El Salvador, Orta Amerika'nın en küçük ama en çok göç veren ülkelerinden biri olarak biliniyor. Ülkede yaşanan siyasi ve ekonomik krizler, birçok El Salvadorlu'yu yeni bir hayat arayışı için yola düşürmeye zorluyor. Ancak, göçmenlerin karşılaştıkları zorluklar, sadece kendi ülkelerindeki durumla sınırlı kalmıyor; aynı zamanda gidecekleri yer, yani Amerika Birleşik Devletleri’nin politikalarıyla da doğrudan ilişkilidir. Özellikle son yıllarda, "Cehennemdeki" göçmenler olarak adlandırılan El Salvadorluların hikayeleri, A.B.D. yönetimlerinin göç politikalarının ne denli etkili olduğunu bir kez daha gözler önüne seriyor.

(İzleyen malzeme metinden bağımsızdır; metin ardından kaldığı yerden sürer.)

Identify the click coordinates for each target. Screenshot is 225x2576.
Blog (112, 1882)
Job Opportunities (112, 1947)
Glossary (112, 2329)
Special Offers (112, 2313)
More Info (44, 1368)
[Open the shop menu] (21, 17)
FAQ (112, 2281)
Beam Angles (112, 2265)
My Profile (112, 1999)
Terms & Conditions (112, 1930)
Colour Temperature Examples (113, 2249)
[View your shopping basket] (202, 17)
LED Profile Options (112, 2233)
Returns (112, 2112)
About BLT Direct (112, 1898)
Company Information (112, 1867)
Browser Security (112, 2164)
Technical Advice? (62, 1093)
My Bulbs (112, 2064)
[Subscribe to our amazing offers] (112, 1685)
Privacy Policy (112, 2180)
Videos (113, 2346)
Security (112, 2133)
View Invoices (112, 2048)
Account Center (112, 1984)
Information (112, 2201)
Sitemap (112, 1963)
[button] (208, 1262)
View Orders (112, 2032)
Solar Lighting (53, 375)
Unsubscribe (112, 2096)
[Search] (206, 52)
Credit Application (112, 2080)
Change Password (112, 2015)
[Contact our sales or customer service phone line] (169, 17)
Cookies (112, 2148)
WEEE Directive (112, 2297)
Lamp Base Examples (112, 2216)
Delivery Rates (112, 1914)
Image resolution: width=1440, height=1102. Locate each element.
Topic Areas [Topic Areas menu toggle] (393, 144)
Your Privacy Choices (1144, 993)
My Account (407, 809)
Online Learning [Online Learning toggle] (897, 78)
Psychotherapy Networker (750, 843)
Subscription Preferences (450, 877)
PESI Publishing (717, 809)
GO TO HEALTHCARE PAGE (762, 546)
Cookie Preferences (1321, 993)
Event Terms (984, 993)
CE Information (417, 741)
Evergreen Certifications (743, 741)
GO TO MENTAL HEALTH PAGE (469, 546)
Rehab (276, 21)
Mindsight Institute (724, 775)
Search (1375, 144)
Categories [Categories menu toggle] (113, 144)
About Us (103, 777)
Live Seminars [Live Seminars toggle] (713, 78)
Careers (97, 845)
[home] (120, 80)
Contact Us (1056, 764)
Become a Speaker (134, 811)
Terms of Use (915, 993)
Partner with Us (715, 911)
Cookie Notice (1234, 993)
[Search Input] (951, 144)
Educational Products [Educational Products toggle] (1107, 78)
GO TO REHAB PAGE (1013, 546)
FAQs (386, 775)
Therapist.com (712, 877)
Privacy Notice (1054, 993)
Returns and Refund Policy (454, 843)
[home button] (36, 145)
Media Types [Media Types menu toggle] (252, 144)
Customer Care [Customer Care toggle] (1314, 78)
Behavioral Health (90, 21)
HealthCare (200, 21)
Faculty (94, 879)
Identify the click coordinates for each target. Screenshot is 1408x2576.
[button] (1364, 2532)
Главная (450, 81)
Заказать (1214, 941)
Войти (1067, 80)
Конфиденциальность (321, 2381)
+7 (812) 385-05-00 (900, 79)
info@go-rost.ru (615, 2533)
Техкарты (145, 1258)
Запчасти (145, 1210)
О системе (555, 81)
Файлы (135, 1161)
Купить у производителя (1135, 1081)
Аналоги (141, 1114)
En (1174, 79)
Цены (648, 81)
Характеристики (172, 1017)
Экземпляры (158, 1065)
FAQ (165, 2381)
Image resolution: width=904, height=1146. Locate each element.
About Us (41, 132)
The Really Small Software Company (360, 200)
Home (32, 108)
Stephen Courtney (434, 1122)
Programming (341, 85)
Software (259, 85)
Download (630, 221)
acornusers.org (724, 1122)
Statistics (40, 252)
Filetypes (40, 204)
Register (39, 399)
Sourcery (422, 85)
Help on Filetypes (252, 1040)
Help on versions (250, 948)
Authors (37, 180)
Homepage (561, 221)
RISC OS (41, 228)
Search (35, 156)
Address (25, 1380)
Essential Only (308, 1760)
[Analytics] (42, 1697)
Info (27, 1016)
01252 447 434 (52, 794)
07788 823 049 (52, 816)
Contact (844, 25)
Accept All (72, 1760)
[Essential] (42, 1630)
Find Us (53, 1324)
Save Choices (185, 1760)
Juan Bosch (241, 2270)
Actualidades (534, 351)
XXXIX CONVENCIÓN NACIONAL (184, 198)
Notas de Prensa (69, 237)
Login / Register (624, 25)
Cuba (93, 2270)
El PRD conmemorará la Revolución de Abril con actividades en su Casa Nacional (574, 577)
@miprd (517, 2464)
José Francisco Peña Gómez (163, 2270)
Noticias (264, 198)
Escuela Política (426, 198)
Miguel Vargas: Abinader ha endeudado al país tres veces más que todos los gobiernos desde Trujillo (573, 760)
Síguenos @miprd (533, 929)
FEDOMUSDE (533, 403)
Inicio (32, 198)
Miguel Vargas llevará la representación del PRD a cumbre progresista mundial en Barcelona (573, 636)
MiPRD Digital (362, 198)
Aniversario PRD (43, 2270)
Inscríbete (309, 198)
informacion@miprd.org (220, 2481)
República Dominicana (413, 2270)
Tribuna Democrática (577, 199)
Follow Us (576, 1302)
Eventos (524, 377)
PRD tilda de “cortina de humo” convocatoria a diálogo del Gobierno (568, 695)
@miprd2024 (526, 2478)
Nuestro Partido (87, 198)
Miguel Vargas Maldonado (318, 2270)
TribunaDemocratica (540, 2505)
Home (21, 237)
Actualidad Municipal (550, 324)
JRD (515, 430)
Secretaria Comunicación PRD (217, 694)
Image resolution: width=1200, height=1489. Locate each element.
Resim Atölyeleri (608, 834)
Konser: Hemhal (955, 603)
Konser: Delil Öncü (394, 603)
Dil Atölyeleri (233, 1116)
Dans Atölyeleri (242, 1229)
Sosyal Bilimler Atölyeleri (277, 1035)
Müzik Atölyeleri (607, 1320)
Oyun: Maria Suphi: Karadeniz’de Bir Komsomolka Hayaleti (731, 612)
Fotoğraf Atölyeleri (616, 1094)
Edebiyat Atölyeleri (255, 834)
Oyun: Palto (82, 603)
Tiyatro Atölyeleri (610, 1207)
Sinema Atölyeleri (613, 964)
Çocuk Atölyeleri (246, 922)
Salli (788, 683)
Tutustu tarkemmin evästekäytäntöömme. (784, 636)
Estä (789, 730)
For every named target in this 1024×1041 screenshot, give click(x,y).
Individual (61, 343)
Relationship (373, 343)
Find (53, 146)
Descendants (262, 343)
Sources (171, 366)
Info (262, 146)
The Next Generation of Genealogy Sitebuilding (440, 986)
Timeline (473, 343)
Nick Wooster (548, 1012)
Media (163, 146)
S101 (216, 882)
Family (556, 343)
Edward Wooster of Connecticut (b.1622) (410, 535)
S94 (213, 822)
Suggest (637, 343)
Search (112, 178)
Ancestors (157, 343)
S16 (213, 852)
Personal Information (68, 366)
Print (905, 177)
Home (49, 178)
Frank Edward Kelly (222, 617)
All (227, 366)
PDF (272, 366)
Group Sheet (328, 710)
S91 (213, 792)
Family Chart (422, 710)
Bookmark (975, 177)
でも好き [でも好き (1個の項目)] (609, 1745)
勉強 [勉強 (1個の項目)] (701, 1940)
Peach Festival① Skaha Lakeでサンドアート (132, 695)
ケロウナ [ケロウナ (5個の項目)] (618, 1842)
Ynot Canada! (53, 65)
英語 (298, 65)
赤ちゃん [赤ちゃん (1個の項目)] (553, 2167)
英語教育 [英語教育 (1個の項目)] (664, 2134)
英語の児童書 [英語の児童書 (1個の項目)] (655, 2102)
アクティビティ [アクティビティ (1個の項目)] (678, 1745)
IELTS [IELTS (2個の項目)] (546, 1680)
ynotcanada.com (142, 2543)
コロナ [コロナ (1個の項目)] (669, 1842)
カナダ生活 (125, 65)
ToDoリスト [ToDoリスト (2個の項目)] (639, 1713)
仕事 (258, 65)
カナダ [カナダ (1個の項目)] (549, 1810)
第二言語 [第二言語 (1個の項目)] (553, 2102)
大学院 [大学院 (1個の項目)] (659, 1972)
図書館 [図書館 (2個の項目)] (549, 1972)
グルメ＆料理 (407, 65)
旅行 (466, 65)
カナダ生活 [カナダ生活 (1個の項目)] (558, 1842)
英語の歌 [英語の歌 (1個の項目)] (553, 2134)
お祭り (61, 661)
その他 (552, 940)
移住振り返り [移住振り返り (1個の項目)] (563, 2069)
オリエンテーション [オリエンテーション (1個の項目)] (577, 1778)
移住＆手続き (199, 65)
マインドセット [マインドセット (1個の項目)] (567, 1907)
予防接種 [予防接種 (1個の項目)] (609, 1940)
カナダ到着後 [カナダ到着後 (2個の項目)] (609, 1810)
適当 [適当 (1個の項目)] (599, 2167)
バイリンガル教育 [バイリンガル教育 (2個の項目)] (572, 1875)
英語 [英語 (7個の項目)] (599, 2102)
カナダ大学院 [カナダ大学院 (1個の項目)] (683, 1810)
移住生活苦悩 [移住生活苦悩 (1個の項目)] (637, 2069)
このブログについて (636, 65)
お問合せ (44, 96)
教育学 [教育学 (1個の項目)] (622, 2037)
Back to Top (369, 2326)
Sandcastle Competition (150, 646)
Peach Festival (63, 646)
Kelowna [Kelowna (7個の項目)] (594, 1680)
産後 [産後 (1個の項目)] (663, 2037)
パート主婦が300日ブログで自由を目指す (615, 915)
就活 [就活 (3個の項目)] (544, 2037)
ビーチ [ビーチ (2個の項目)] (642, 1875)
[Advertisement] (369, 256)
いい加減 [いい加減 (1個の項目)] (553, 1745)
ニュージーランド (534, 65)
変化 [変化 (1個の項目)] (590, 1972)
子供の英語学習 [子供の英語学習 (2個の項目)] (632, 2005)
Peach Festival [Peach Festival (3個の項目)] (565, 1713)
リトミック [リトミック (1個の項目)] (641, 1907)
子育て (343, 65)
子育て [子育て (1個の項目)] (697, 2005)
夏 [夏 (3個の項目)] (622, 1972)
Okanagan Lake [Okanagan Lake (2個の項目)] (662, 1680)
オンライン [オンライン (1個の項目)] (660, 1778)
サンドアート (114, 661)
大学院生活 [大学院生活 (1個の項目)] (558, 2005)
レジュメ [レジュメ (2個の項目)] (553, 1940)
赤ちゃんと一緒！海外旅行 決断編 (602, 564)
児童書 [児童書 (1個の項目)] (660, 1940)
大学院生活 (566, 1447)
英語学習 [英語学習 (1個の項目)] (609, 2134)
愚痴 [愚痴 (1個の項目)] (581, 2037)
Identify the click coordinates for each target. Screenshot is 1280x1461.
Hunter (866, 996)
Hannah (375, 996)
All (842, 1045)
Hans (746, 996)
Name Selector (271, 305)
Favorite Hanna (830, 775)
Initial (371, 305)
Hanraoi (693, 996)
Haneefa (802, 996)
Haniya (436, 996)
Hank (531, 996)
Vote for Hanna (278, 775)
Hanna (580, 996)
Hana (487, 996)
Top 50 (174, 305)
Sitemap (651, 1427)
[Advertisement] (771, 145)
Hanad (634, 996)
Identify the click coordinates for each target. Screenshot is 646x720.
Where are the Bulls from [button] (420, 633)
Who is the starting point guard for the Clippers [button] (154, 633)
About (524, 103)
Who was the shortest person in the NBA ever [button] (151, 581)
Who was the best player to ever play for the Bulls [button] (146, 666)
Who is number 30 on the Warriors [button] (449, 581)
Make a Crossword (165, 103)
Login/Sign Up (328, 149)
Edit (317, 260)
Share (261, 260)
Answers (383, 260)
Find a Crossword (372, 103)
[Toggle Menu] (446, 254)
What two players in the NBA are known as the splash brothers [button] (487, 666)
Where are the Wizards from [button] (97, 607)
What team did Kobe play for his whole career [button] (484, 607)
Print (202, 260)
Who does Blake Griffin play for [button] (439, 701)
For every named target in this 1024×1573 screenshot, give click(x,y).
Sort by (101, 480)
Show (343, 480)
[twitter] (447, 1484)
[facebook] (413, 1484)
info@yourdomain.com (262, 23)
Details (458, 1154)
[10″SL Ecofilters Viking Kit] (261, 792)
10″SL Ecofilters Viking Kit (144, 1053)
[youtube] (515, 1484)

El Salvador'da iç savaşın etkileri, gang çatışmaları ve ekonomik bunalım gibi sebeplerle, binlerce kişi ailelerini geride bırakarak Amerika’ya ulaşmaya çalışıyor. Söz konusu göçmenler, zorlu bir yolculuk yaparak sınırı geçmeye çabalarken yaşadıkları korkunç deneyimler, zaman zaman hayatta kalmak için her türlü riski göze aldıklarını kanıtlıyor. Bu süreçte, güvenli bir geçiş arayan göçmenlerin karşılaştıkları tehlikeler; insan kaçakçıları, doğal afetler ve daha birçok sebepten ötürü daha da artıyor. Çok sayıda El Salvadorlu, aşırı sıcak hava şartlarından korunmadan, gıda ve su bulmanın imkansız olduğu ortamlarda yaşam mücadelesi veriyor. Ailelerinden, dostlarından ayrılmak zorunda kalan bu bireylerin karşılaştıkları zorluklar, Amerika’ya vardıklarında sona ermiyor. Aksine, aslında başka bir çetin sınavın başlaması anlamına geliyor.
Amerika Birleşik Devletleri’nin, El Salvador gibi göç veren ülkeler üzerindeki politikaları, bu ülkelerin iç dinamiklerini de doğrudan etkiliyor. A.B.D., zamanında yapmış olduğu siyasalar ile El Salvador'un iç sorunlarının daha da derinleşmesine neden oldu. A.B.D.’ye yasadışı yollarla giriş yapmak, bu göçmenlerin karşılaştıkları kişisel ve sistematik engellerin çoğuna maruz kalmalarına sebep oluyor. "Cehennemdeki göçmenler" olarak tanımlanan bireylerin, bir ülkeye giriş yapabilmek adına katlandıkları zorlukların ardında, Uygulanan sınır engellemeleri ve aile birleştirme süreçlerinin uzaması gibi durumlar yatıyor.
Ülkede, göçmenlerin sığınma taleplerinin karşılanması durumu, çoğu zaman A.B.D. hükümeti ile El Salvador'daki katı yönetimlerin bir yan ürünü olarak ortaya çıkıyor. Birçok insan, hayatta kalma mücadelesi vermek adına Amerika'ya göç etmeye zorlanıyor. Çoğu El Salvadorlu, ABD yönetiminden özellikle başkanlık dönemindeki "sıkı göçmen politikaları" yüzünden maalesef büyük zarar görüyor. Bu durum, göçmenlerin ailelerini yeniden birleştirme şansını da oldukça kısıtlıyor. Bu da, sayısı gün geçtikçe artan "Cehennemdeki" göçmen kavramını pekiştiriyor.
Sonuç olarak, El Salvador'dan gelen göçmenlerin durumu, yalnızca kendi ülkelerindeki koşullarla sınırlı değil; aynı zamanda Amerika Birleşik Devletleri’nin ürettiği göç politikaları ile derin bir bağlantı var. El Salvador’daki sosyal ve ekonomik sorunların çözülmesi için, A.B.D.’nin daha etkin ve kapsamlı politikalar geliştirmesi büyük önem arz ediyor. Göçmenlerin yaşadığı zorlukları minimiz etmek ve insanlık onurunu korumak için uluslararası toplulukların bu meseleye duyarlılık göstermesi gerekiyor. Aksi takdirde, El Salvador’un sınırlarından çıkan bu hikayeler, trajik bir döngü içerisinde süregelmeye devam edecek.